OSCP's ability to gauge Linux knowledge
scenicroute
Member Posts: 56 ■■□□□□□□□□
I'm aware OSCP is a solid security certification, but for those who've gone through the PWK course and obtained OSCP, would you say that doing so means said certified person has a certain baseline of Linux knowledge? Or in other words, if you were hiring a junior Linux system admin, would you think a person with OSCP is likely competent enough for the role?
Just to clarify, I'm not asking if OSCP is a good cert to get for a system admin. I'm also not asking if OSCP is a good cert to get to show your Linux knowledge. I'm just asking if it could be said, incidentally as a side effect, that said OSCP certified individual possesses the necessary baseline of knowledge to jump into a junior Linux sys admin role.
Hope that makes sense.
Just to clarify, I'm not asking if OSCP is a good cert to get for a system admin. I'm also not asking if OSCP is a good cert to get to show your Linux knowledge. I'm just asking if it could be said, incidentally as a side effect, that said OSCP certified individual possesses the necessary baseline of knowledge to jump into a junior Linux sys admin role.
Hope that makes sense.
Comments
No, the OSCP requires use of Linux sure, and it is likely that a cert holder is comfortable doing some things in the command line. But it does not insure by default that they have any knowledge of how linux works, is set up, or that they have any capability in more than one distro. It would not tell you that if someone were have a problem with "X" that they would know how to troubleshoot and figure out that issue.
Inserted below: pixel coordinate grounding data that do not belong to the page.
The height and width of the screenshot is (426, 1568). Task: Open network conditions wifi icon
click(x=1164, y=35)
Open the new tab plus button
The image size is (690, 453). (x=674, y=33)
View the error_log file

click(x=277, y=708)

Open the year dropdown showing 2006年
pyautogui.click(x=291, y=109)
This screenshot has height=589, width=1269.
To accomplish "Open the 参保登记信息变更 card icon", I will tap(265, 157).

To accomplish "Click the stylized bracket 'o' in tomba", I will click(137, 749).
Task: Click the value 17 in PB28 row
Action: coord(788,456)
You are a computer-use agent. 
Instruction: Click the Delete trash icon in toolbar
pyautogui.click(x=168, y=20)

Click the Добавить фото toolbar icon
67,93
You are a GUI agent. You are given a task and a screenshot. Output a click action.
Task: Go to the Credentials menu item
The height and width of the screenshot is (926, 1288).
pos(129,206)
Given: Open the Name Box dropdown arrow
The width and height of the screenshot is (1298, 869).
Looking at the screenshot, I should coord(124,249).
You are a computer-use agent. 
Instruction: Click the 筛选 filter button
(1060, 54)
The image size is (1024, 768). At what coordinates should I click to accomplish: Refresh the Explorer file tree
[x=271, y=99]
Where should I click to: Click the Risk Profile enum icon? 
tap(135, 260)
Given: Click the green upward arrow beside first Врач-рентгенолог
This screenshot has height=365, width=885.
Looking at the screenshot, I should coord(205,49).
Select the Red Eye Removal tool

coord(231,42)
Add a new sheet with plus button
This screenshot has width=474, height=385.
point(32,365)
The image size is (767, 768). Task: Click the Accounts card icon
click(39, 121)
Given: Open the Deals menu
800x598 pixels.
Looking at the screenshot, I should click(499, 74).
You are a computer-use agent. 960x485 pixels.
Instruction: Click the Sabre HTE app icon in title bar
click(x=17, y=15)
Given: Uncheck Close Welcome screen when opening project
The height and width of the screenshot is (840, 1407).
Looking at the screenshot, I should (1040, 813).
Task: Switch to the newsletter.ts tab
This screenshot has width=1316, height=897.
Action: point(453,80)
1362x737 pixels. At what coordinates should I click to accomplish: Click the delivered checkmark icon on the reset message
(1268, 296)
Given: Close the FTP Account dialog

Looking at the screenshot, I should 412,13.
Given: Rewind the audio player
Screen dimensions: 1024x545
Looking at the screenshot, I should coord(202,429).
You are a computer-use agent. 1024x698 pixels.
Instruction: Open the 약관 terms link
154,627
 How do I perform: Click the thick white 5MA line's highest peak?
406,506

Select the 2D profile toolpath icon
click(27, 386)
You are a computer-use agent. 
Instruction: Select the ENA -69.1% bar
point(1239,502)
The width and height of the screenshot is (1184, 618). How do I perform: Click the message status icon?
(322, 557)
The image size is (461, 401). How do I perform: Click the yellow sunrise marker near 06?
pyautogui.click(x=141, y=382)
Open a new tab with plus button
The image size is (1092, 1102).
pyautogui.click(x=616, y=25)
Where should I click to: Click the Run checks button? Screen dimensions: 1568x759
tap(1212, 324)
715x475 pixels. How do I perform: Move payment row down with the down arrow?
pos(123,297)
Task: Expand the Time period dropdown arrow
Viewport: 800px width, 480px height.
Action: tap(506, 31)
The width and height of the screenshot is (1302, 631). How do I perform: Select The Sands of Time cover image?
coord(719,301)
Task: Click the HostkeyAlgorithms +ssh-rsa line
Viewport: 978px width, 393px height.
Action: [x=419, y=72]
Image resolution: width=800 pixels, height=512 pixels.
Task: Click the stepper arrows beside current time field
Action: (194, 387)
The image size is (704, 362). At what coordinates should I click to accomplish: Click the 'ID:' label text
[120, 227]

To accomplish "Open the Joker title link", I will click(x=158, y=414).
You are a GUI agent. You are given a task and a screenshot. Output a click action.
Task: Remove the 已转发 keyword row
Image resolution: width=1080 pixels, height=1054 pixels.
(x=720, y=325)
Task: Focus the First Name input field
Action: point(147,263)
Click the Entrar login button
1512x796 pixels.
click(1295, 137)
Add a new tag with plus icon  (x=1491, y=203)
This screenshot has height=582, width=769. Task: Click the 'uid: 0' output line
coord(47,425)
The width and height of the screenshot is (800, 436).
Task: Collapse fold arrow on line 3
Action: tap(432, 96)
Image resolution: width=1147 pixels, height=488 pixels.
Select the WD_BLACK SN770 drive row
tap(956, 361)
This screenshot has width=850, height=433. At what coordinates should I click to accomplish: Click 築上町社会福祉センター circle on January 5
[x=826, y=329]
Alright, that makes sense. Thanks.
What are the experience requirements listed on the job description? Usually Jr roles are 1-4 years... I'd say PWK would qualify as a portion of that for sure ...
My strict answer to your queston would be, "Yes, the OSCP does generally demonstrate enough skills to be a junior linux admin."
That said, the OSCP does not require you to do much to build, install, patch, and manage a Linux system. Nor to actually secure one. But it does mean you have installed and maintained (to some degree) a working Kali Linux VM (largely terminal-based) for an extended period of time. You can navigate and manage that Kali VM, including networking services, authentication, and so on. You can also attack other Linux systems, navigate around those systems via CLI, understand web server architecture, various network services, internal security settings, and so on. You'll also have a keen appreciation of what leads to insecurity and how to think like an attacker. But it's still mostly about breaking into and tearing apart a Linux system, rather than building one up.
Basically, someone with an OSCP should at the very least be considered a novice with Linux at the worst, and ready and open to learning more about it. No one should really pursue the OSCP without some Linux experience or aptitude to pick it up *very* quickly.
That said, it's always possible their OSCP journey was largely tackling Windows lab targets and maybe some luck in the exam, but those seem like slim odds.
You'll also want to be concerned about where this person wants to go with their career. I applaud anyone who pursues and achieves the OSCP cert, but I also know that most who get it really want security or even straight pen testing work, rather than general systems administration.
Security Engineer/Analyst/Geek, Red & Blue Teams
OSCP, GCFA, GWAPT, CISSP, OSWP, AWS SA-A, AWS Security, Sec+, Linux+, CCNA Cyber Ops, CCSK
2021 goals: maybe AWAE or SLAE, bunch o' courses and red team labs?